Madame la ministre, je vous remercie au nom du groupe SRC de nous donner de votre temps en venant nous présenter le rapport Lescure. Votre propos dense et méthodique confirme l'attention que le gouvernement accorde à cet acte II de l'exception culturelle. Il est vrai que le numérique bouscule profondément les usages sur lesquels repose traditionnellement la communication culturelle.
Nous sommes naturellement attentifs à ce qui a été décidé au titre de l'exception culturelle, notamment par la France, dans la négociation entre l'Europe et les États-Unis. Vous êtes également très impliquée dans les débats sur le projet de communication de la Commission européenne relatif au cinéma, à propos duquel vous avez participé ce matin au débat avec nos collègues des autres pays de l'Union européenne.

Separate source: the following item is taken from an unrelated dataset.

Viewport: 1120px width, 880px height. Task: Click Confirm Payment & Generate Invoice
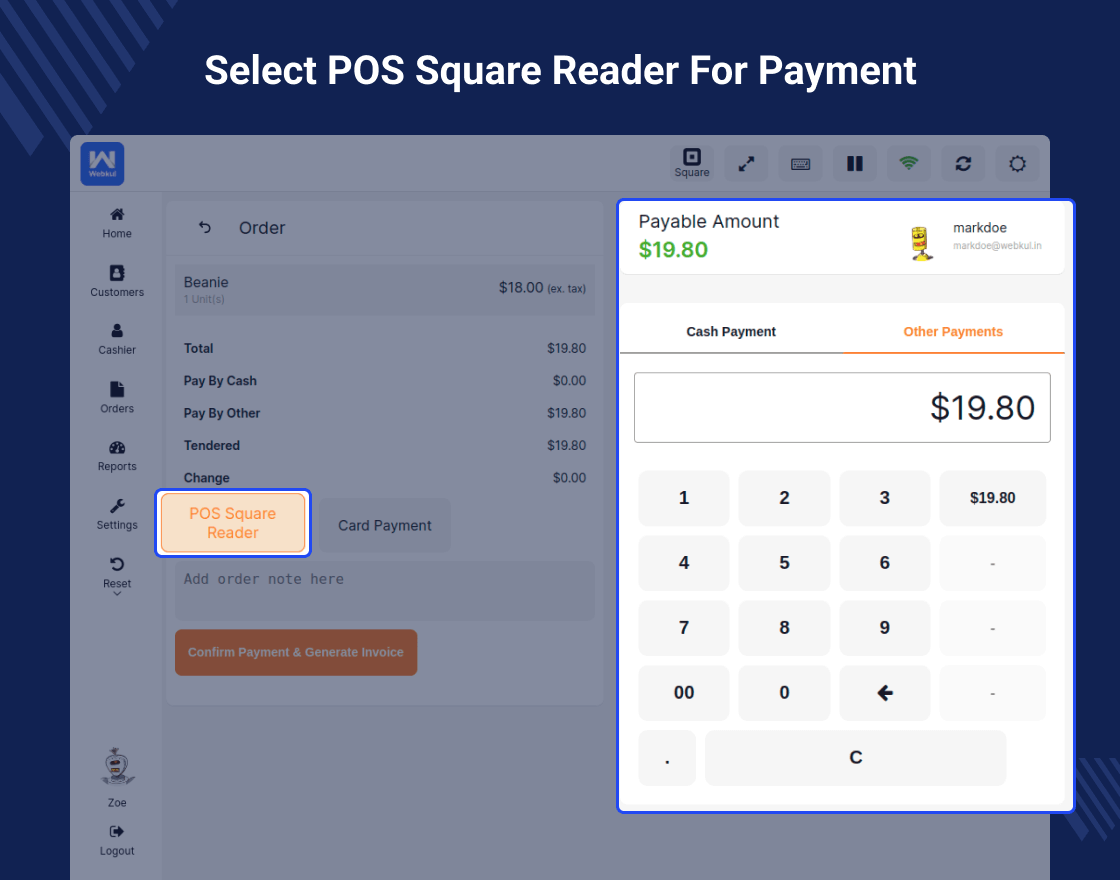[x=296, y=652]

Lorsque tout le monde est d'accord, cela montre que l'on n'a pas beaucoup réfléchi. Comme le président Patrick Bloche, j'aborderai non les points d'accord mais les aspects qui appellent une réflexion collective. S'agissant tout d'abord de l'accès aux oeuvres, la proposition de modification de la chronologie des médias est intéressante, en particulier le passage de trente-six à dix-huit mois du délai séparant la sortie en salles de la mise à disposition en vidéo à la demande par abonnement ; en revanche, l'utilité du passage de quatre à trois mois du délai de mise à disposition en vidéo à la demande est plus discutable. On peut également s'interroger sur la faiblesse de la Hadopi lorsqu'il s'agit de labelliser des sites d'offre légale et de faciliter l'accès aux oeuvres en ligne.

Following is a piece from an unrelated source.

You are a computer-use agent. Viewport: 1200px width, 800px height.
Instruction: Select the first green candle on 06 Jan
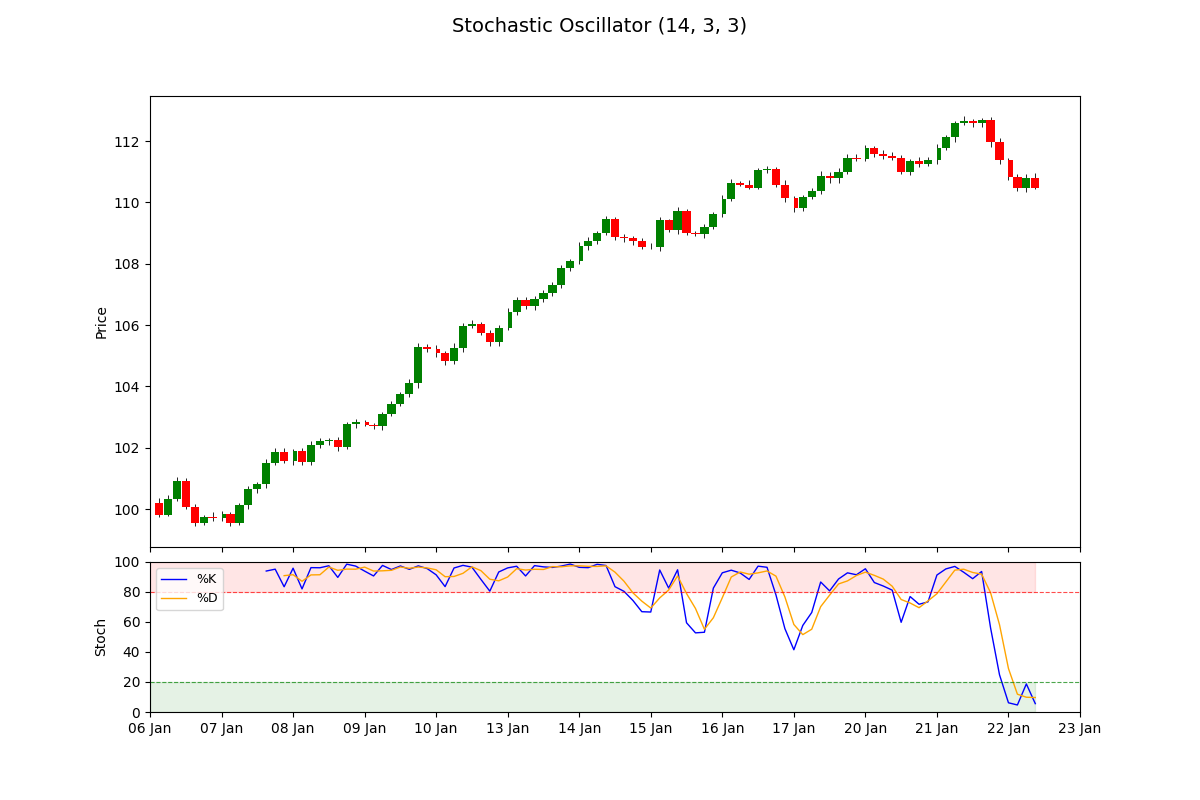pyautogui.click(x=167, y=505)
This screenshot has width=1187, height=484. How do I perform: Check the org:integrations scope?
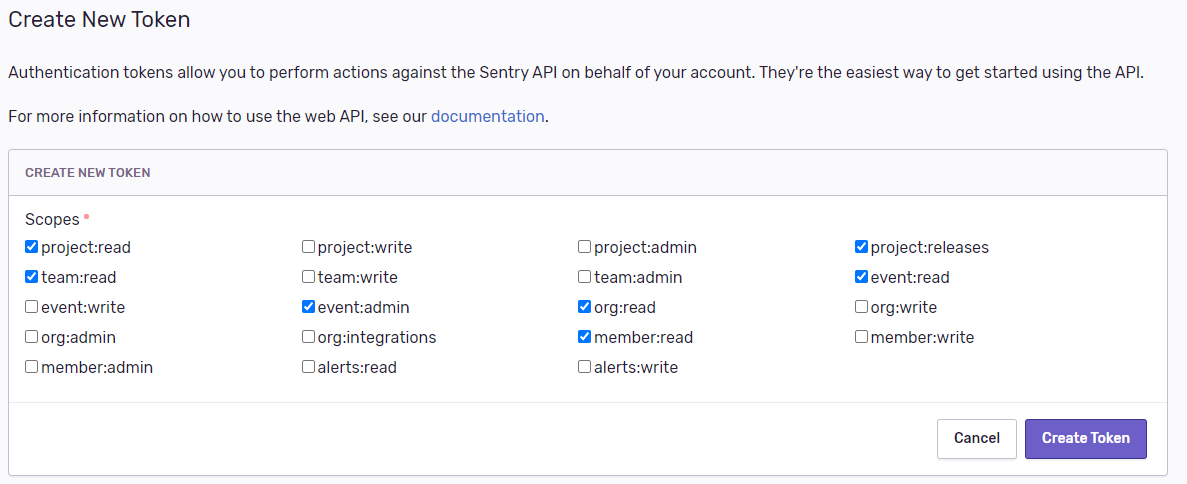pos(309,337)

En ce qui concerne le financement de la création et la réflexion sur le régime de la rémunération pour copie privée, la musique n'est pas seule concernée par la transition numérique même si elle l'a été la première. C'est au financement de la création dans tous ses aspects qu'il s'agit de faire participer l'univers numérique. Sur cette question, nous nous associerons naturellement à votre réflexion.
S'agissant de la protection des droits de propriété intellectuelle, rappelons que la Hadopi permet de surveiller à peine 5 % du téléchargement illégal, ce qui est un peu cher payé ! L'on est dès lors fondé à s'interroger sur l'utilisation de cet argent. Le rapport Lescure propose de pénaliser les sites commerciaux – en d'autres termes, d'être dur avec le crime mais surtout avec les causes du crime ; cette réorientation, préférable à la survie de la Hadopi, trop coûteuse même pour être utilisée à des fins pédagogiques, pourrait être plus radicale.

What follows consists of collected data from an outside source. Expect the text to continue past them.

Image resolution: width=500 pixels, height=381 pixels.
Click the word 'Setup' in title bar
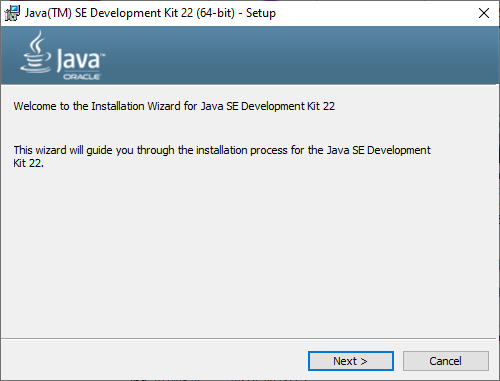pos(261,13)
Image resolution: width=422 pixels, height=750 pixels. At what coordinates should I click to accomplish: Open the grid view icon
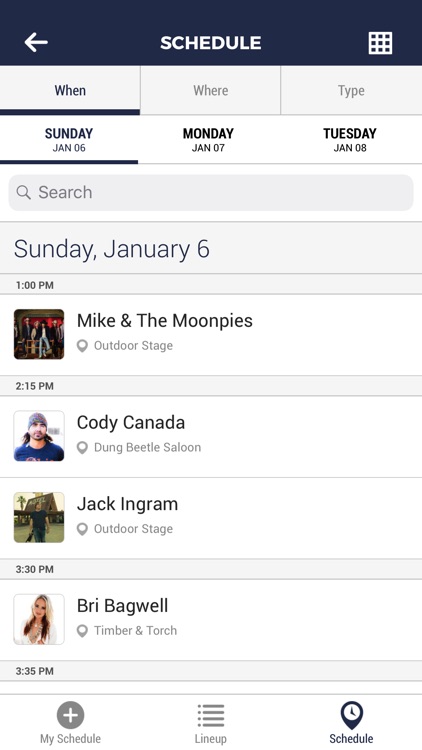380,43
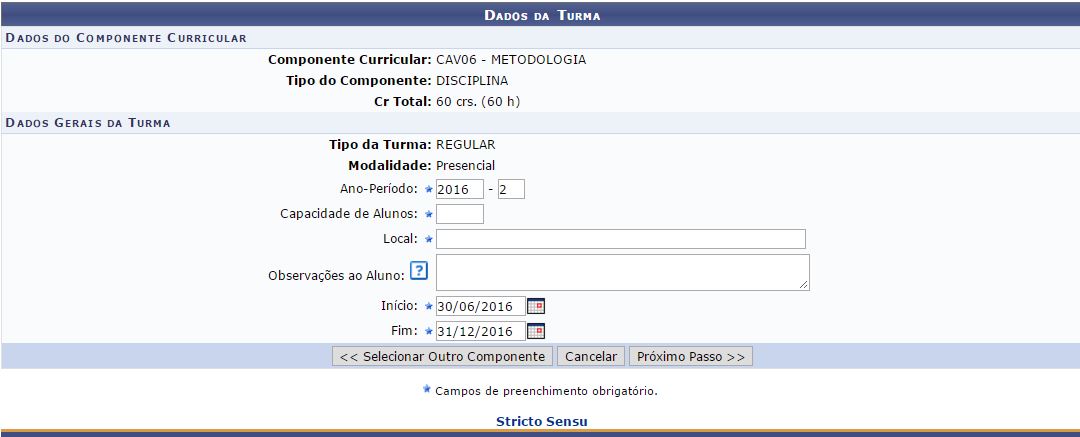Open the calendar picker for Início date
Screen dimensions: 1080x437
click(x=536, y=306)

Quant au domaine public, Mme Isabelle Attard et moi-même avons montré à propos de la Bibliothèque nationale de France (BnF) combien les partenariats public-privé peuvent compromettre la mise à disposition des oeuvres culturelles qui devraient appartenir au domaine public et être, comme telles, librement accessibles. Ne faudrait-il pas modifier le dispositif des emprunts d'avenir afin que le recours à des entreprises privées – qui ne sont pas toujours françaises – ne soit plus obligatoire ? Nous serons très attentifs à votre réponse.
Nous nous réjouissons que le gouvernement relève le défi qui lui est lancé en entreprenant de mettre le rapport en oeuvre aussi rapidement que possible ; en la matière, nous n'avons que trop attendu.